Alguns minutos mais tarde, a porta foi aberta lentamente. No vão de claridade, a silhueta do Lorde das Trevas aparecia, chamando a atenção de Nagini.


- Silêncio, Nagini. Não queremos acordar nossa bela adormecida, não é? - ele falou na língua que tinha em comum com Nagini, enquanto se aproximava como um gato do leito.


- Suas visitas noturnas estão ficando muito freqüentes. - Nagini comentou enquanto observava seu mestre sentar-se na beira da cama e encarar sua preciosa prisioneira. – Quero saber o que lhe incomoda nela para ficar encarando-a por horas seguidas dormindo.


- Simplesmente porque eu não a compreendo. - ele informou, os olhos rubros observando as feições pacíficas e a respiração calma. – Como alguém que poderia ser tão grande sujeita-se a se condoer por fracos e ainda luta por eles? Morreria por eles! - havia uma conotação indignada em seus silvos.

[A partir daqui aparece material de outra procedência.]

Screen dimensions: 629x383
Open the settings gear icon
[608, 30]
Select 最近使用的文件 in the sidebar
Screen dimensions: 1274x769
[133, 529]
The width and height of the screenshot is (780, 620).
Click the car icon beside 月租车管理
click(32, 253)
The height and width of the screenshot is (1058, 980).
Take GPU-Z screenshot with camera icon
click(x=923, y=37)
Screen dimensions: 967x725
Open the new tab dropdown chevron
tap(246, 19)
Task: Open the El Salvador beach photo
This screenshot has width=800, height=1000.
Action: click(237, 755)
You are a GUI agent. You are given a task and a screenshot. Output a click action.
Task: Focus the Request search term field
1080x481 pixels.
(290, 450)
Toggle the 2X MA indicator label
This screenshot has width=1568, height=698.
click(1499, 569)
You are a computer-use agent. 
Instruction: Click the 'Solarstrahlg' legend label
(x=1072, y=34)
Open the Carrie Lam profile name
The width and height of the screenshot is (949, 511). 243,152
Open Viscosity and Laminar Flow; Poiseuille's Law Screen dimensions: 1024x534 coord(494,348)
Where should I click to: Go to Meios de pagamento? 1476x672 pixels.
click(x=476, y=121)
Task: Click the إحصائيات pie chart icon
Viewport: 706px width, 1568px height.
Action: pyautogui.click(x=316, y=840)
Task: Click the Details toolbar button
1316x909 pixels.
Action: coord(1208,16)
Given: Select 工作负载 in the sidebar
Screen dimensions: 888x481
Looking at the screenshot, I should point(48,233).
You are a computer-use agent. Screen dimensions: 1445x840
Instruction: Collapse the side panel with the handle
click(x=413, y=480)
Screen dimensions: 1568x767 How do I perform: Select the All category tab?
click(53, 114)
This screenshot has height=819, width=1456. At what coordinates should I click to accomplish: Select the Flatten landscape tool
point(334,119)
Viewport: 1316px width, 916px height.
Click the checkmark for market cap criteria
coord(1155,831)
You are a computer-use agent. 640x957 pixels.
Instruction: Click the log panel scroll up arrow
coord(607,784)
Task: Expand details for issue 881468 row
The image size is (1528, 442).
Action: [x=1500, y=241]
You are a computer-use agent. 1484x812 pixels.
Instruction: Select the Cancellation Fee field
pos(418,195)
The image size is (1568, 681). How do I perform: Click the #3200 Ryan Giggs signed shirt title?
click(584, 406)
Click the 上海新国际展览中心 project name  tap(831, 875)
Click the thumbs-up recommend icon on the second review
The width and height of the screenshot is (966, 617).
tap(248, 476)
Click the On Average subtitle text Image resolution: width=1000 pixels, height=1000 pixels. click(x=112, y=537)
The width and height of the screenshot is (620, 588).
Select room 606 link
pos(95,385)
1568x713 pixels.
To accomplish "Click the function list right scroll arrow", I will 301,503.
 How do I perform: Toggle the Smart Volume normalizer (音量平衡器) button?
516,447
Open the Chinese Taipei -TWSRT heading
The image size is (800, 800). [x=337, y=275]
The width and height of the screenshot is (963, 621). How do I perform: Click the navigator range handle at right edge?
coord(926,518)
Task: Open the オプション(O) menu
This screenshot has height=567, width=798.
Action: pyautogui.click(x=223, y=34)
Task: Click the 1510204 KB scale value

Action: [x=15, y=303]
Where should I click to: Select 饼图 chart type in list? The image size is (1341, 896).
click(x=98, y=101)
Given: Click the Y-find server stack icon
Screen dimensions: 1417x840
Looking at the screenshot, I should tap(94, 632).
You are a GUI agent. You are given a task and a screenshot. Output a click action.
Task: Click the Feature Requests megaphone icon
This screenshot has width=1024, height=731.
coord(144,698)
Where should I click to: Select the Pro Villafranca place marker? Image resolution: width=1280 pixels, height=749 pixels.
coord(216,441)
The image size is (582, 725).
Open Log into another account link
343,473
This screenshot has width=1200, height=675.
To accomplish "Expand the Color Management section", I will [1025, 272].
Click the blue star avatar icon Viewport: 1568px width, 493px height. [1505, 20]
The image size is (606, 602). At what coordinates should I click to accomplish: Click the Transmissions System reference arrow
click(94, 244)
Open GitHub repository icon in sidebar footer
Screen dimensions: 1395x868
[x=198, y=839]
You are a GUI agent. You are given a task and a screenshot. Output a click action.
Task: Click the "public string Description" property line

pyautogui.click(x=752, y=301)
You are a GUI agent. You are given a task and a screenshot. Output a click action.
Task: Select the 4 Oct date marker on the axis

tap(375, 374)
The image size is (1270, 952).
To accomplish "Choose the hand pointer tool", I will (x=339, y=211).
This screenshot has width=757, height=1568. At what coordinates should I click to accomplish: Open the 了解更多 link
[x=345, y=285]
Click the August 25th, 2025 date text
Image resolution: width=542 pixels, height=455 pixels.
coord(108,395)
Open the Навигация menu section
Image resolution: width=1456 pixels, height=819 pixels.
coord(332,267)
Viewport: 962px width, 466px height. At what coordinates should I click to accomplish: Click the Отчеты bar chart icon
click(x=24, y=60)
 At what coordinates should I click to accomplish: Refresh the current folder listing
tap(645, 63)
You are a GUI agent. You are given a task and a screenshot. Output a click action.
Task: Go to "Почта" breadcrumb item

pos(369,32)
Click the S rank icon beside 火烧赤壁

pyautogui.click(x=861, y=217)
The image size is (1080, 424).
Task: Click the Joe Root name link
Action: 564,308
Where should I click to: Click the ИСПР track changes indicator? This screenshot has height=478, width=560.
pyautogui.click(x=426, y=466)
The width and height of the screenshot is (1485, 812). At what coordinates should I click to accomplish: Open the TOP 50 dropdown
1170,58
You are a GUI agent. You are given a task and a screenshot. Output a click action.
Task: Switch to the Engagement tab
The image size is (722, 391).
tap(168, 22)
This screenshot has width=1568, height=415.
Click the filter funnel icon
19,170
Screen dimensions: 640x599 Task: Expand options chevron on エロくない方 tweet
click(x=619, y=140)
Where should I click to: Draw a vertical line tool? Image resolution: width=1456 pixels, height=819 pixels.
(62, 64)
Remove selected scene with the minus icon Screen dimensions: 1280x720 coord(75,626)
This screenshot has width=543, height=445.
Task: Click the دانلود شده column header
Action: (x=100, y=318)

Sua mão direita erguia-se e tentava tocá-la, mas parecia haver um tipo de barreira invisível.


- Sinto que não é só por isso. - sibilou o animal com os olhos estreitos e espertos.


O Lorde simplesmente desviou os olhos e suspirou, enquanto deixava sua mão cair ao lado de seu corpo, sem tocá-la. Encarava a escuridão do quarto impecavelmente arrumado.


- Ela é a minha contradição. - finalmente respondeu, voltando a encarar as feições plácidas – É um estranho espelho de mim. Tem a mesma sede por conhecimentos, a mesma garra para perseguir seus objetivos, além da insolência de, sempre que possível, fazer as regras encaixarem em seus propósitos. - ele havia parado momentaneamente.


- Mas...? - falou Nagini, para que ele continuasse.


- Todos os ideais dela são completamente... humanitários. - respondeu, os olhos inflamando-se – Ela parece a encarnação da humanidade que bani de dentro de mim. Tudo o que desprezei durante minha vida está agora, deitado, sob o meu domínio.